不過被燒毀的秋楠院卻告訴所有人,溫令兒的确存在過,這座院子本就偏遠,平日便沒什麽人,以前便沒什麽人去,如今更是如此,衆人都覺得晦氣,更是不想靠近。
更甚者,有人還在半夜三更時在此處見過鬼影,如此一來,除了夜間的“鬼影”之外,秋楠院附近是徹底沒了人,誰願意去緬懷一個身份卑微的人呢?
“主子,時辰不早了,您該去上朝了。”霍一站在房外低聲說道,只有他知道,夜裏出現的“鬼影”是霍祁年。
溫姑娘死後,好像一切都變了,又好似一切都如同往常一般,府裏人都說主子看似沒什麽不同,然而霍一知道,主子對大夫人的怨念更深了,時常一人盯着溫姑娘留下的東西出神,更甚如今,自家主子夜夜不得入眠,只有在秋楠院中,方能尋得一絲平靜。
霍祁年并未應聲,他倚靠在榻上,打量着周圍,以往充滿了少女歡聲笑語的地方,如今歸于平靜,室內依舊殘留大火燒過的痕跡,四處都是灰暗一片,好似從未有人來過。
他将溫令兒從雁城帶回來時,便将她安排在此處,他以前來過這裏的次數寥寥可數。
因為溫令兒在時,這裏盡是生機,不同于将軍府的灰暗,這裏格格不入,渾身髒污的他沒資格進入這裏,然而他的冷漠将少女拒于千裏之外,也因為他這裏的東西皆化為灰燼。
室內的殘渣和榻上的東西都換幹淨了,偌大的将軍府,他如今只有在此處,曾經最靠近溫令兒的地方,心裏的叫嚣和疼痛方能減輕幾分。
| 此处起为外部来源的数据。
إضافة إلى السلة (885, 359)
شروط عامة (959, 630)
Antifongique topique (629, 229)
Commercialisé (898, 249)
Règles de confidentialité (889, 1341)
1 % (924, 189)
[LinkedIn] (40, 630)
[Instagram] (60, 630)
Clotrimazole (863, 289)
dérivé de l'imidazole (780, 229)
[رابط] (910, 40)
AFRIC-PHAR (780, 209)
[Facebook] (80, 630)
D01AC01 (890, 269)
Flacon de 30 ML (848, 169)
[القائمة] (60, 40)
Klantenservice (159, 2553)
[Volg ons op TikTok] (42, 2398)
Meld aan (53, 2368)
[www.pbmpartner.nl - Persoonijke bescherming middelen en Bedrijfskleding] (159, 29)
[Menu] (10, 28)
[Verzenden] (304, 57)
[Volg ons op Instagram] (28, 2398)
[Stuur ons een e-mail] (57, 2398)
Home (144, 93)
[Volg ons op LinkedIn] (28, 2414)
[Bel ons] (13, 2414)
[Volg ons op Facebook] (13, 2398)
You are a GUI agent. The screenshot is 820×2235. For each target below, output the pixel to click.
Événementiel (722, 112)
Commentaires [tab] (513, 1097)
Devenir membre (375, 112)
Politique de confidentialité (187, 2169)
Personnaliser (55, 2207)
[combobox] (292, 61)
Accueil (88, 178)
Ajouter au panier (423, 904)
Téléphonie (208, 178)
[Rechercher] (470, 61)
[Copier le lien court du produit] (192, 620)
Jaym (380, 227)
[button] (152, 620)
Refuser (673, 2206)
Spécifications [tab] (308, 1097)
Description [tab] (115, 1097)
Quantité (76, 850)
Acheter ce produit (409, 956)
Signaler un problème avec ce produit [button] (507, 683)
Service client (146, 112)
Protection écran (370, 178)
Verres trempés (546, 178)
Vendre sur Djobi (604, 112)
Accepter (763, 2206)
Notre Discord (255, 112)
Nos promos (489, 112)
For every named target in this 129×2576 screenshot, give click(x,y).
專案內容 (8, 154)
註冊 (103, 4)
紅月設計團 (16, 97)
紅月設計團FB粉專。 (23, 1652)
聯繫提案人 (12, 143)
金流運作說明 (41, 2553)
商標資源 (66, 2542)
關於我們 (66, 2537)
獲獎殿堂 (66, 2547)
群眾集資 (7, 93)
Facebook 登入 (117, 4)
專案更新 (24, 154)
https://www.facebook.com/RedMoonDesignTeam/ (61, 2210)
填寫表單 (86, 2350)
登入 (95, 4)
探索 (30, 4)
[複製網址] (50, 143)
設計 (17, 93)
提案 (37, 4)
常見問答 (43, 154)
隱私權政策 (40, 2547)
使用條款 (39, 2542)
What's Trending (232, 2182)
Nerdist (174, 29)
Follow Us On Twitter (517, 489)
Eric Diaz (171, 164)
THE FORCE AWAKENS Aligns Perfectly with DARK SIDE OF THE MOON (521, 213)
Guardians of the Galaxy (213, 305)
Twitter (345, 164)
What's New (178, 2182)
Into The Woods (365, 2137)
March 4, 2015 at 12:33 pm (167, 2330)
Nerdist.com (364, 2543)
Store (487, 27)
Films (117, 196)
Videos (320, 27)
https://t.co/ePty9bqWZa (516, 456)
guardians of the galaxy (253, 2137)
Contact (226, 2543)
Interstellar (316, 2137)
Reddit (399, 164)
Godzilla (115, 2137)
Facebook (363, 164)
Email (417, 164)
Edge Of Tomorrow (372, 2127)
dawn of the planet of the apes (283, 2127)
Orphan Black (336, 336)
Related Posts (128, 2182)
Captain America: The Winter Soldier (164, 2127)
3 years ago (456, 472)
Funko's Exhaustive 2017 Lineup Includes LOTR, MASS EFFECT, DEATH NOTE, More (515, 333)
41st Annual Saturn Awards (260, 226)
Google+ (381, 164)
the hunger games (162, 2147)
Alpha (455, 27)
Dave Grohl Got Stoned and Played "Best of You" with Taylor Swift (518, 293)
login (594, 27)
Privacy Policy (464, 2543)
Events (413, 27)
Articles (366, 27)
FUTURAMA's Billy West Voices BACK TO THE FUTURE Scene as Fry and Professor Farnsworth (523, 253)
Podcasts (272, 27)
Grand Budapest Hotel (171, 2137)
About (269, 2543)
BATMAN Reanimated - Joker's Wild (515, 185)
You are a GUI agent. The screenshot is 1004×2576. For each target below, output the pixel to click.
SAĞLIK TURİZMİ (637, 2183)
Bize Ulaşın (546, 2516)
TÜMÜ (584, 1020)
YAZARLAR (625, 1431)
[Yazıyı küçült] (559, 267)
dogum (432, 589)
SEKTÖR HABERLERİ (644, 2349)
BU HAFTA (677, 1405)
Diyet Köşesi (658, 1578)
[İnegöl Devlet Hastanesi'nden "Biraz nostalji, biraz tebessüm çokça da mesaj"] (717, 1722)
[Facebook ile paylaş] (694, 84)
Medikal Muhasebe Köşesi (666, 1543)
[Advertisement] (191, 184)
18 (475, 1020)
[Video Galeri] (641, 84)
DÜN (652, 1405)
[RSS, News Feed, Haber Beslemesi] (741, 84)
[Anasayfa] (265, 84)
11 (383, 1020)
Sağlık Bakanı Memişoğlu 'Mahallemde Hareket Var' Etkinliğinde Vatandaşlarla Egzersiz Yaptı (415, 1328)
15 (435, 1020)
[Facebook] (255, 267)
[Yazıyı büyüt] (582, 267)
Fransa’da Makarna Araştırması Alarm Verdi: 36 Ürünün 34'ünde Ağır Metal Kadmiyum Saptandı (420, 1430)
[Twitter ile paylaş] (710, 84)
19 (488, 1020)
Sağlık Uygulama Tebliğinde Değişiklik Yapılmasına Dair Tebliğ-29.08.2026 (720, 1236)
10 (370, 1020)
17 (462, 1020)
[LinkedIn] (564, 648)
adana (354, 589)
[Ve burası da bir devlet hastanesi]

他從來就不是情感用事之人,可此次他到底是低估自己的心了,他沒想到溫令兒會突然死去,也沒想到自己這顆心依舊跳動着,男人屈着長腿,蜷縮在榻上,以手覆面,像是睡過去,又像是假裝睡了。
過了許久,霍祁年方才沉聲道:“今日告假,不去。”
霍一聞言嘆了一聲,自家主子已經連續四五日如此了,朝中不少人盯着自家主子的錯處,如今主子這是主動給那些人送把柄了,如此一來,主子便将陛下架在火上烤,繞是陛下再看重主子,也不可能一直寬縱他。
“主子,斯人已逝,您……”
不待霍一說完,便聽得室內傳來男人陰冷低沉的聲音:“滾。”
霍一無奈嘆了口氣,他從跟在霍祁年身邊開始,就讀不懂他到底在想什麽,明明為了保護溫姑娘,同大夫人和老太太抗衡,并且費了心力安頓溫瑾楓,若真是讨厭,何必放在身邊看着?
然而若是說喜歡溫姑娘,卻也不見得,他将人從雁城帶回,将人安置在後院,卻不曾多花心思照顧,霍一搖了搖頭,轉身離開。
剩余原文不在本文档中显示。